The looming July jobs report is poised to shake up stalled negotiations between the White House and Democrats over another coronavirus stimulus bill as Republicans threaten to walk away from the table.
The national employment report from the Labor Department on Friday morning is projected to show a sharp slowdown after two months of strong job gains. Expectations range from a gain of roughly 1 million jobs to a loss of several thousand following the 8 million added during May and June.
An unexpectedly positive report could buy Trump administration officials more time to negotiate, and even give them some leverage, as President Trump attempts to circumvent Congress with executive orders. But a disappointing downturn could spur Trump to strike a quick deal with Democrats to avert deeper economic pain ahead of the November election.
“The month of July could be seen as a month of weakness before a series of starts and stops,” wrote Troy Lukta, an economist at investment bank Natixis CIB, in a Thursday research note.
“Either way, more stimulus is needed to engineer the smoothest possible recovery.”
The July jobs report is likely to cap off another week of limited progress in negotiations over a follow-up to the record $2.2 trillion CARES Act signed by Trump in late March. That measure provided a $600 boost to weekly unemployment benefits, stimulus checks to most U.S. households, a moratorium on foreclosures and evictions and hundreds of billions in emergency loans to businesses.
Economists widely credit the CARES Act for keeping the economy from plunging into a deeper recession, which began in February. The legislation also helped clear the way for roughly 8 million of the 21 million workers who lost their jobs to come back to work.
Four months later, those measures have either expired or washed out of the economy with no replacement, despite ample time to strike a bipartisan agreement. More than 30 million Americans on unemployment insurance are now bracing for a steep decline in income, and more than 20 million are facing the possibility of eviction without quick support from the federal government.
“Many millions of American families are either out of work or lost a lot of hours and income through no fault of their own because of the pandemic and the out of control virus,” said Aaron Sojourner, a senior economist on the White House Council of Economic Advisers from 2016 to 2017.
“They still have to pay the bills and they still have to eat and they still have to take care of their families and we all have an interest in that happening.”
Even with the financial peril facing much of the country, coupled with economic warning signs that have been flashing for months, Democrats and Republicans have failed to agree on the specifics for a broad coronavirus-relief package, though they both agree legislation is needed.
Republicans are aiming for a measure closer to $1 trillion that includes a smaller boost to unemployment benefits, while Democrats have pitched a more than $3 trillion bill that would extend much of the CARES Act. House Democrats passed their proposal in May.
“There is a desire on the part of both the Democrats and the Republicans, at least most of the Republicans, not every single one, that we get to an outcome because the economy does need an additional boost until we get the vaccine,” said Senate Majority Leader Mitch McConnell (R-Ky.) in a CNBC interview Thursday, insisting a deal could come together “in the near future.”

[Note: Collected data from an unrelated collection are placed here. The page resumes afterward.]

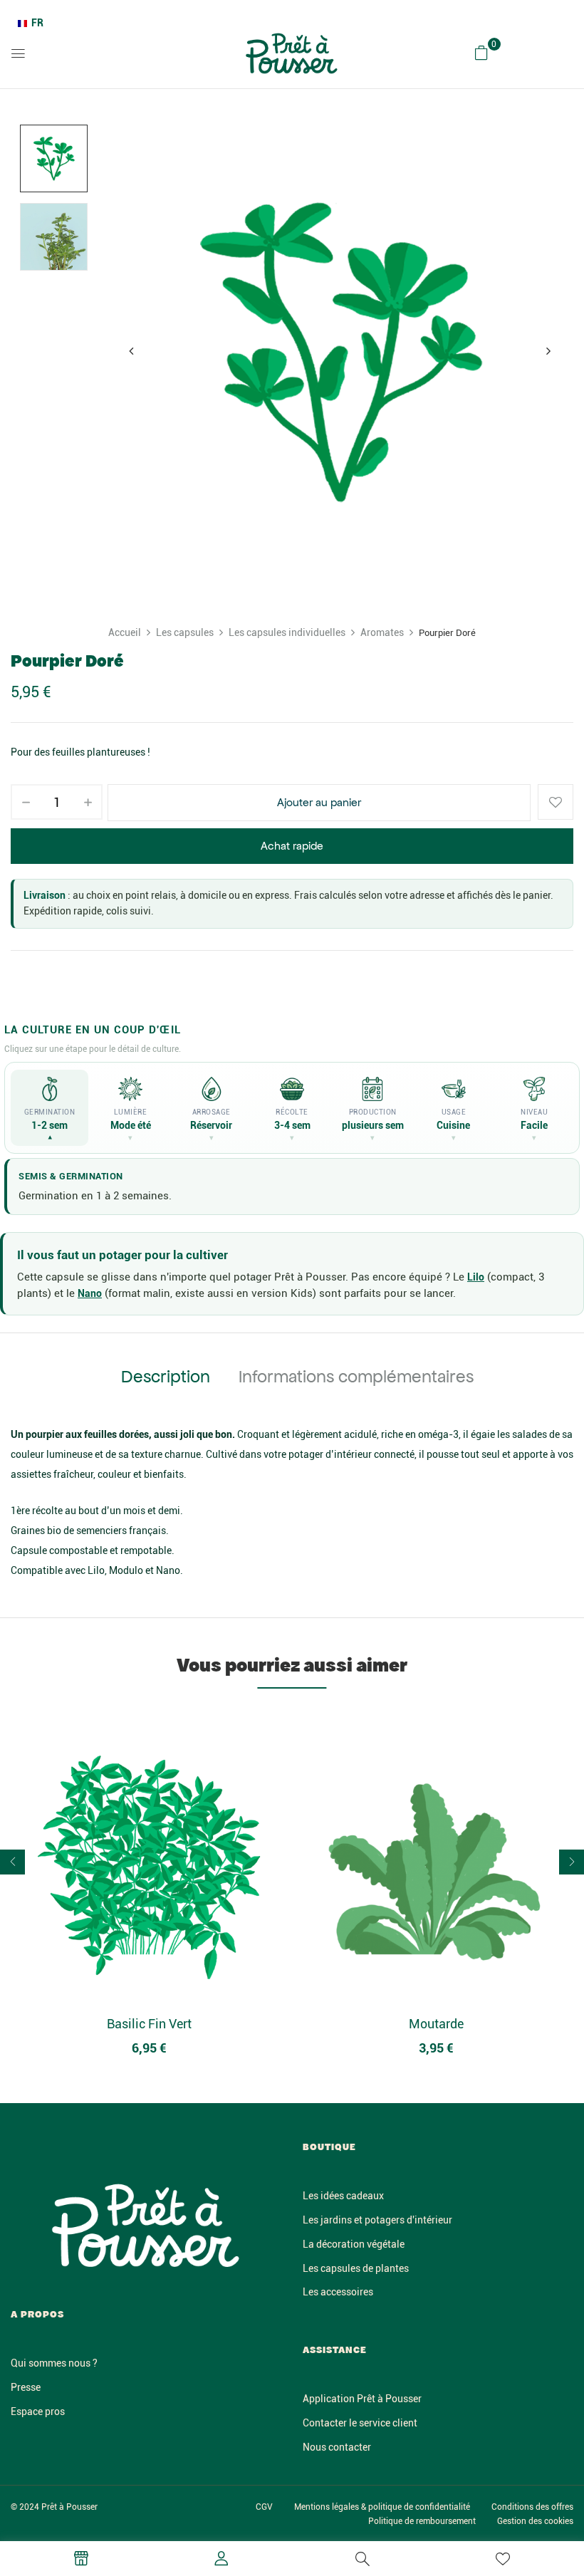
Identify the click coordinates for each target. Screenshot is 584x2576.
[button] (481, 52)
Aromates (382, 632)
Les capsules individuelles (287, 632)
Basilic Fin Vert (149, 2023)
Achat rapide (292, 845)
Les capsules (185, 632)
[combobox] (31, 23)
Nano (90, 1293)
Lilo (475, 1277)
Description (165, 1376)
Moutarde (436, 2023)
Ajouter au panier (319, 802)
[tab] (165, 1379)
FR (37, 22)
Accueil (124, 632)
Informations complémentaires (356, 1376)
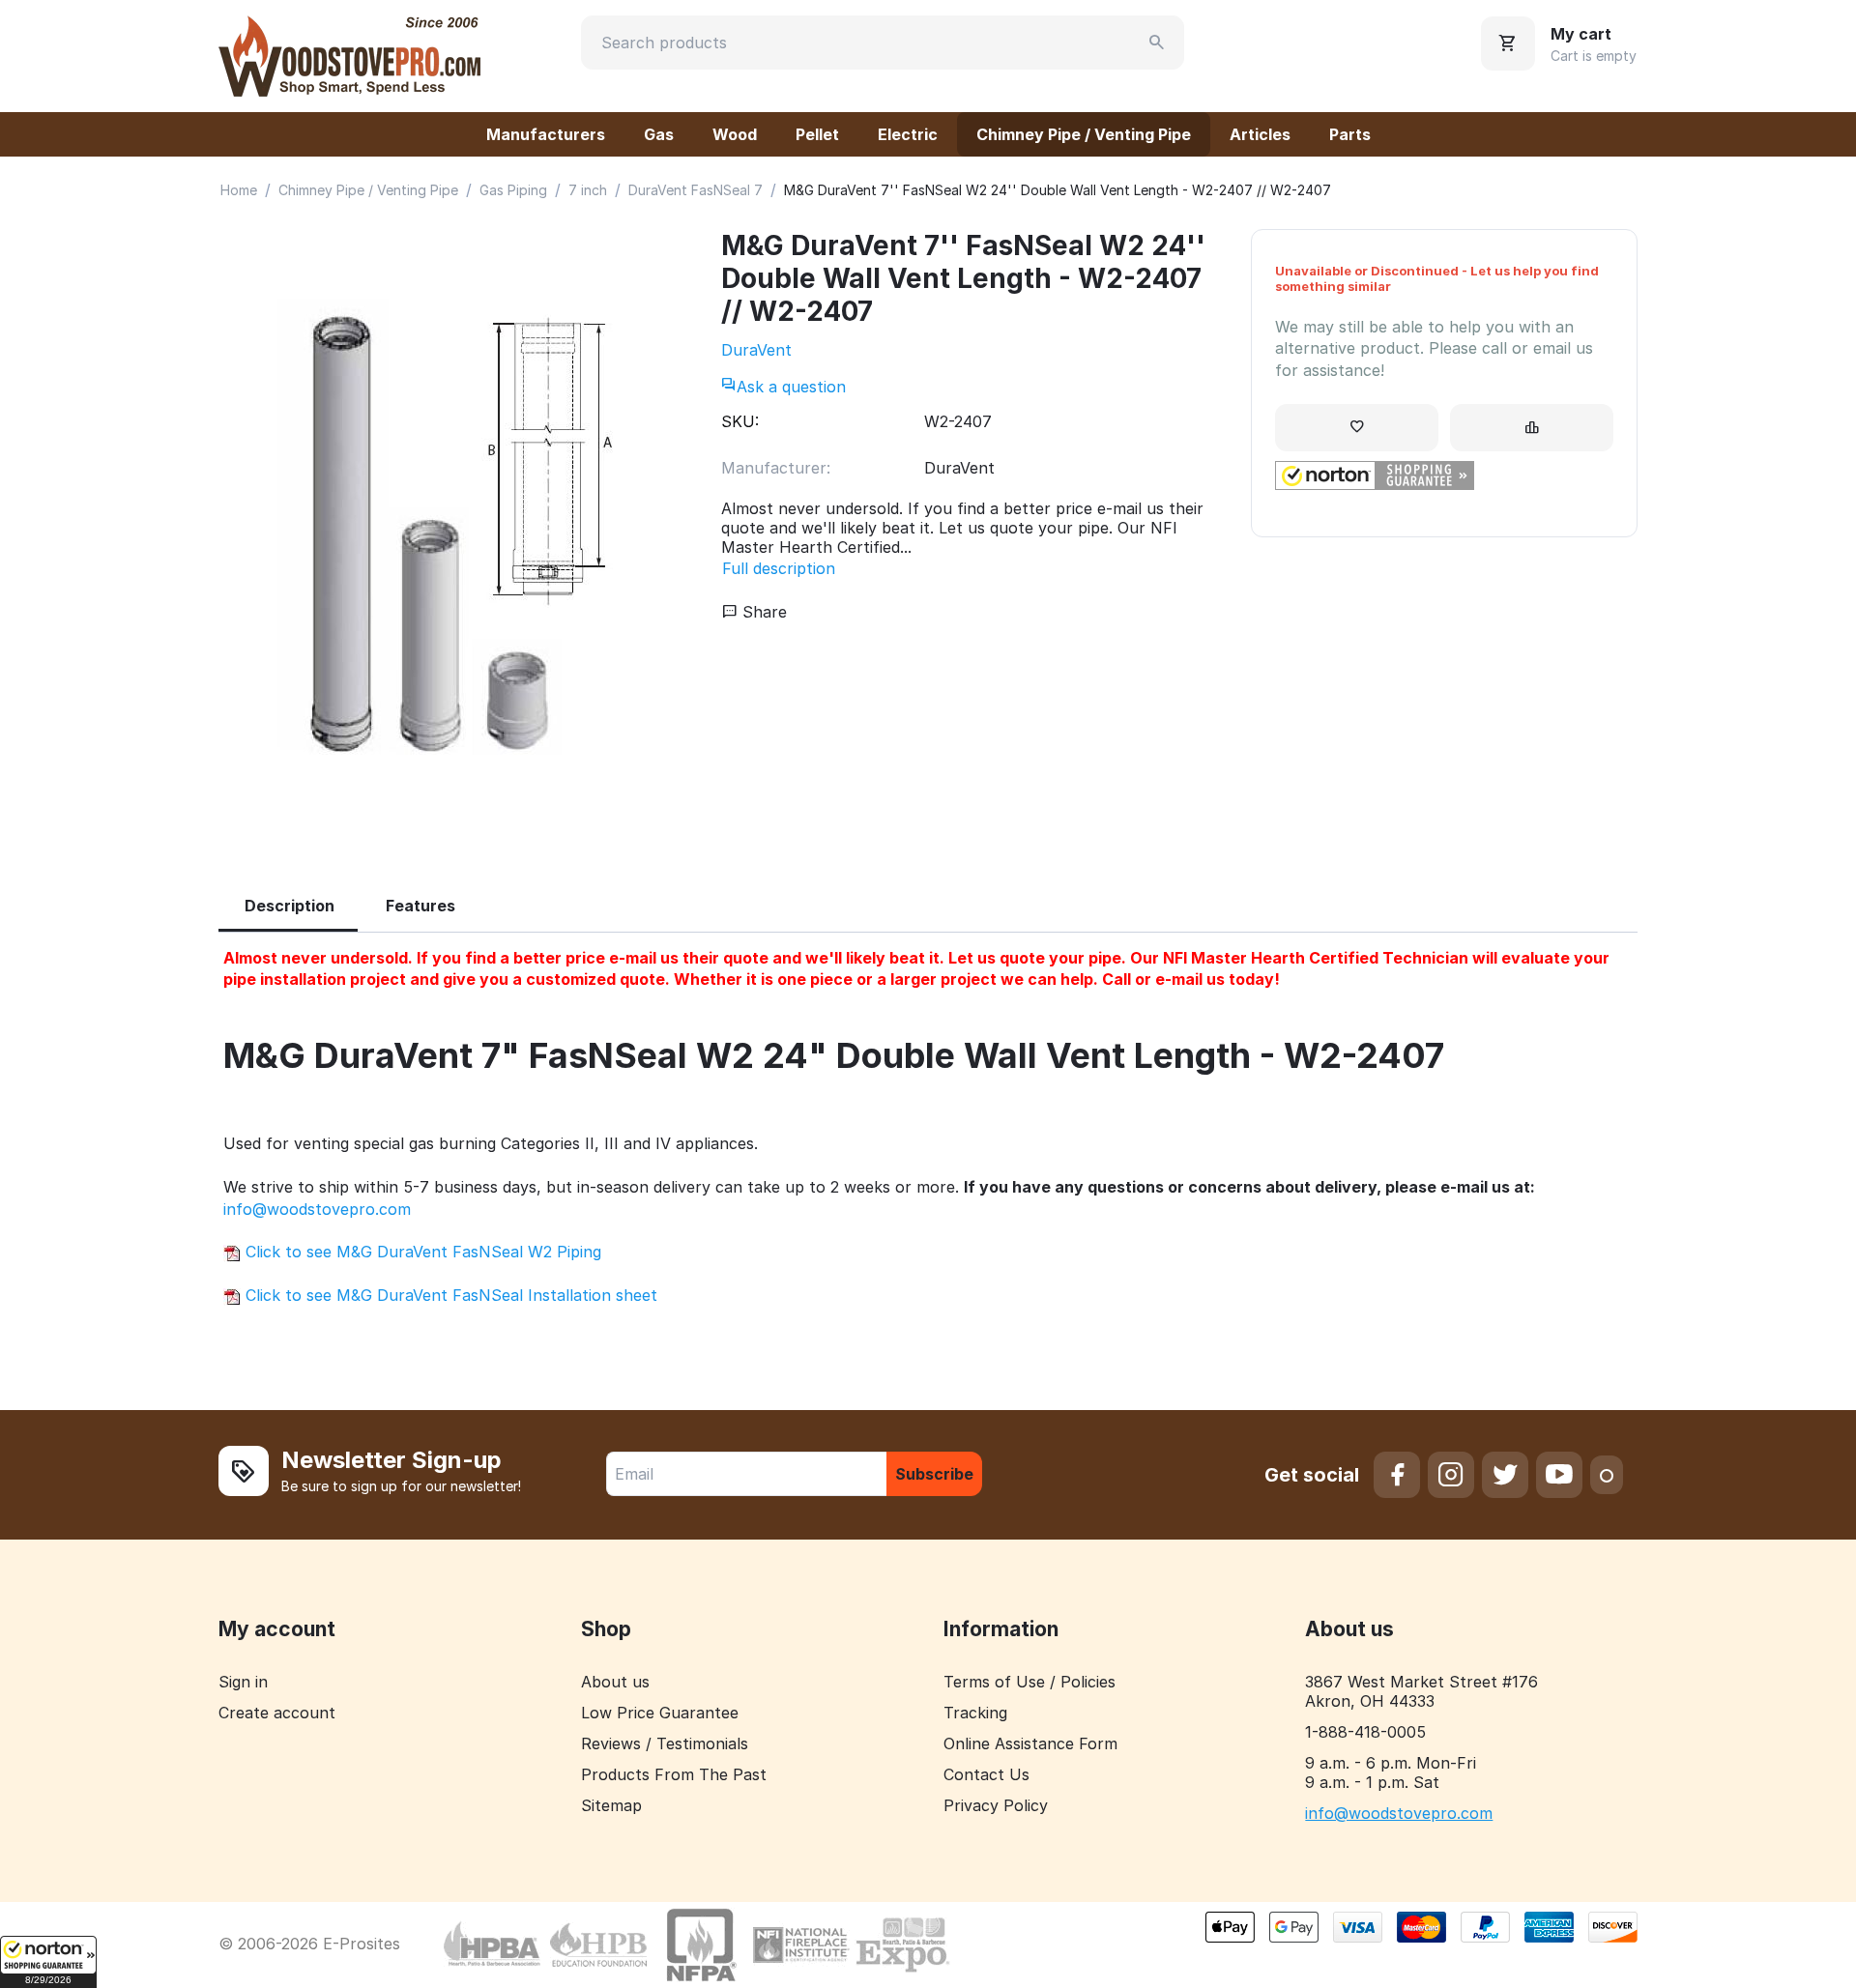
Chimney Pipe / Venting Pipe (1083, 134)
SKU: (740, 421)
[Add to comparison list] (1531, 427)
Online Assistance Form (1030, 1743)
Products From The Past (674, 1774)
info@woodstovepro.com (317, 1209)
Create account (276, 1712)
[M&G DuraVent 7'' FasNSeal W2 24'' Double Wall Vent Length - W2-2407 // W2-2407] (450, 534)
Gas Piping (513, 190)
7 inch (587, 190)
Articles (1260, 134)
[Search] (1157, 42)
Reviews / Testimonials (664, 1743)
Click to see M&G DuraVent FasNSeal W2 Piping (421, 1251)
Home (238, 190)
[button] (48, 1962)
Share (762, 611)
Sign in (243, 1681)
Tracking (975, 1712)
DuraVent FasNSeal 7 (695, 190)
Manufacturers (545, 134)
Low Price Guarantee (660, 1712)
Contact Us (986, 1774)
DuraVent (756, 350)
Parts (1350, 134)
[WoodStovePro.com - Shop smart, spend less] (349, 54)
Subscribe (934, 1474)
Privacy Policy (995, 1805)
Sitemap (611, 1805)
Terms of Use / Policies (1029, 1681)
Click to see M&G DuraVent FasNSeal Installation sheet (449, 1295)
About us (615, 1681)
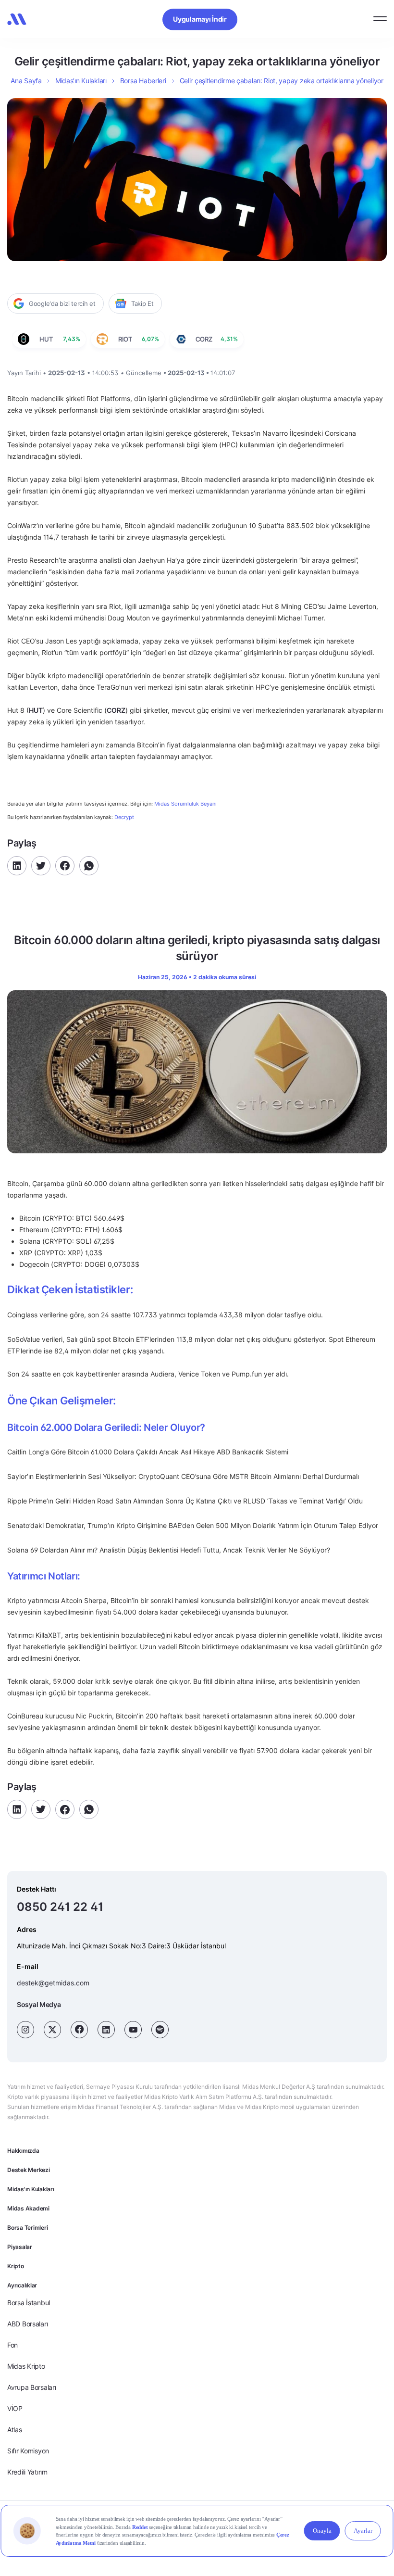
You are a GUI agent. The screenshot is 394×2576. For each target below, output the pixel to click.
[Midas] (16, 19)
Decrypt (124, 817)
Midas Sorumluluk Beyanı (185, 804)
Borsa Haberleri (143, 80)
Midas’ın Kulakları (81, 80)
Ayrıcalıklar (22, 2285)
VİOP (15, 2408)
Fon (12, 2345)
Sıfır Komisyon (28, 2451)
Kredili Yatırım (27, 2472)
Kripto (15, 2266)
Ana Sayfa (26, 80)
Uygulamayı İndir (200, 19)
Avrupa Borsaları (31, 2387)
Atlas (14, 2429)
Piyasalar (19, 2246)
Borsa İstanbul (28, 2302)
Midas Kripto (26, 2366)
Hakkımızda (23, 2150)
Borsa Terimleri (27, 2227)
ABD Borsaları (27, 2324)
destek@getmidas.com (53, 1983)
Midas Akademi (28, 2208)
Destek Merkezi (28, 2169)
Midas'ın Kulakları (30, 2189)
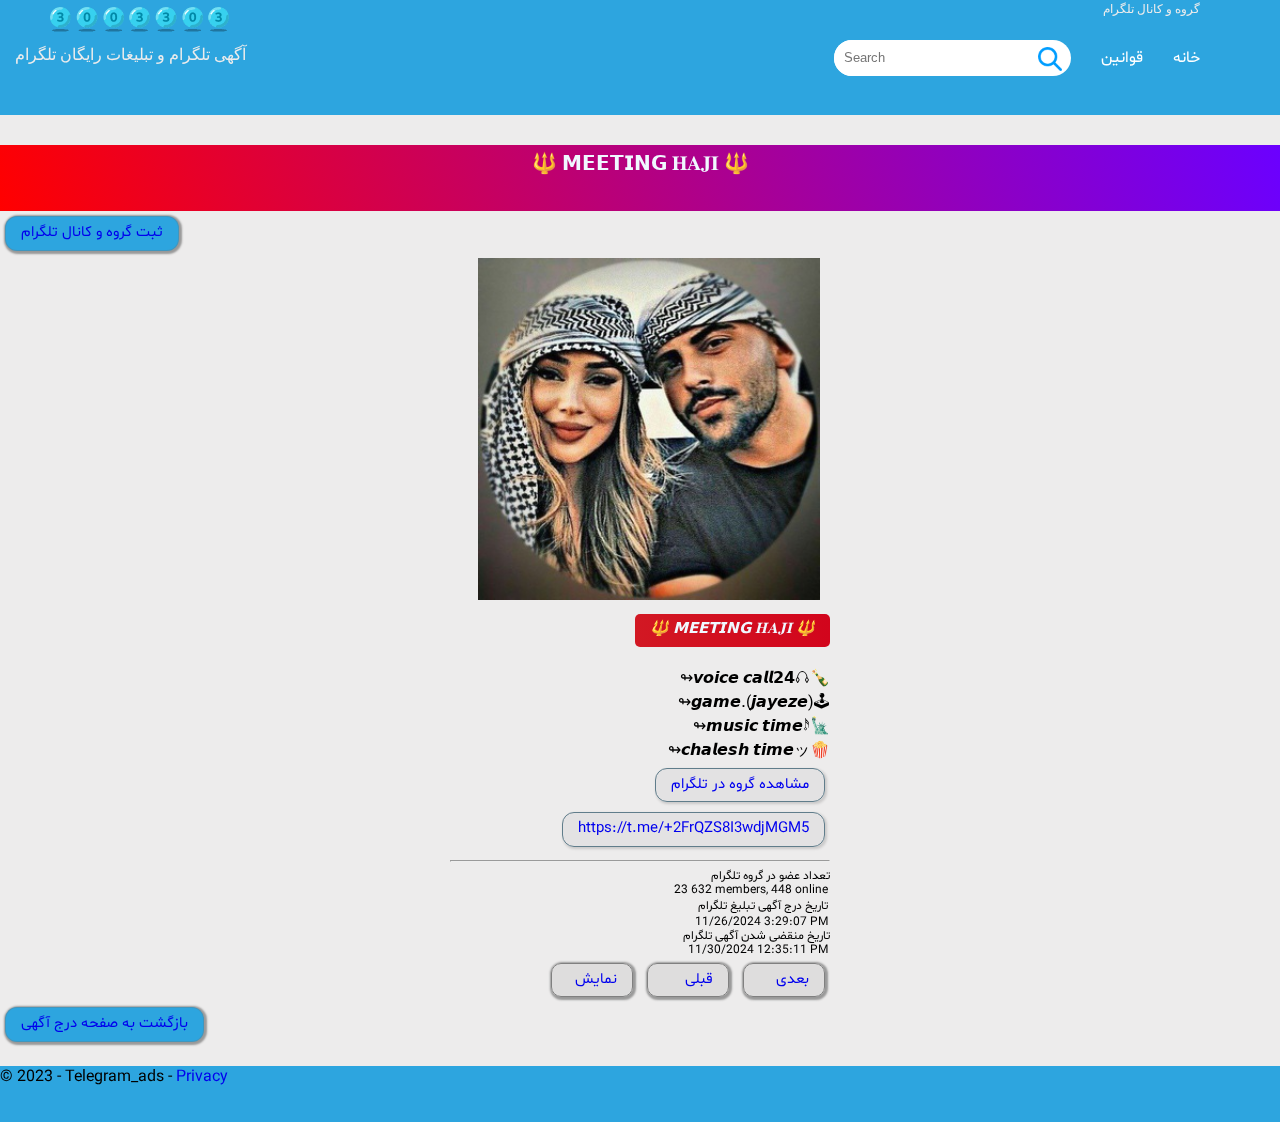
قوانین (1122, 58)
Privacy (202, 1077)
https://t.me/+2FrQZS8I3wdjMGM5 (693, 828)
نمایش (596, 979)
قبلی (699, 979)
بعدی (792, 979)
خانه (1186, 58)
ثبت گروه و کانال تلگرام (92, 232)
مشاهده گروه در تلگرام (740, 784)
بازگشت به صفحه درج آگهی (104, 1023)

But Trump and his top negotiators have shown dwindling patience with Senate Minority Leader Charles Schumer (D-N.Y.) and Speaker Nancy Pelosi (D-Calif.). The president warned Thursday that if there’s no deal on Friday, he would seek to sidestep Congress and provide relief through executive action.
Whether a breakthrough happens before Trump goes it alone could hinge on the jobs numbers released Friday morning. If nothing else, it will give Trump and lawmakers a clearer view into a labor market clouded at times by differing takes from a range of data sources.
“The uncertainty around tomorrow's numbers is very, very high, and I think that is itself a sign of what's going on in the labor market,” said Nick Bunker, economic research director for North America at the Indeed Hiring Lab.
The ADP National Employment Report released Wednesday showed a gain of 167,000 workers to private payrolls in July, far less than the 2.4 million added in June. But that was still substantially better than the nearly 4 to 6 million job losses implied by the Census Bureau’s weekly Household Pulse Survey.
“We're getting lots of conflicting signals, it's unclear which one to trust the most, and it's a quickly moving economic and public health situation,” Bunker said.
He also warned that the July jobs report will show a relatively outdated picture of a labor market wracked by rising coronavirus cases, which curb consumer spending and damage the economy even when states don’t impose restrictions.
The government surveys for the monthly jobs report occur during the week containing the 12th day of the month. So in this case, about three weeks before the report is released.
“This is critical data for charting the path of the recovery and potentially figuring out what stage of the overall recovery or economic cycle we're in right now,” Bunker said, “but it is not fully indicative of where the economy is.”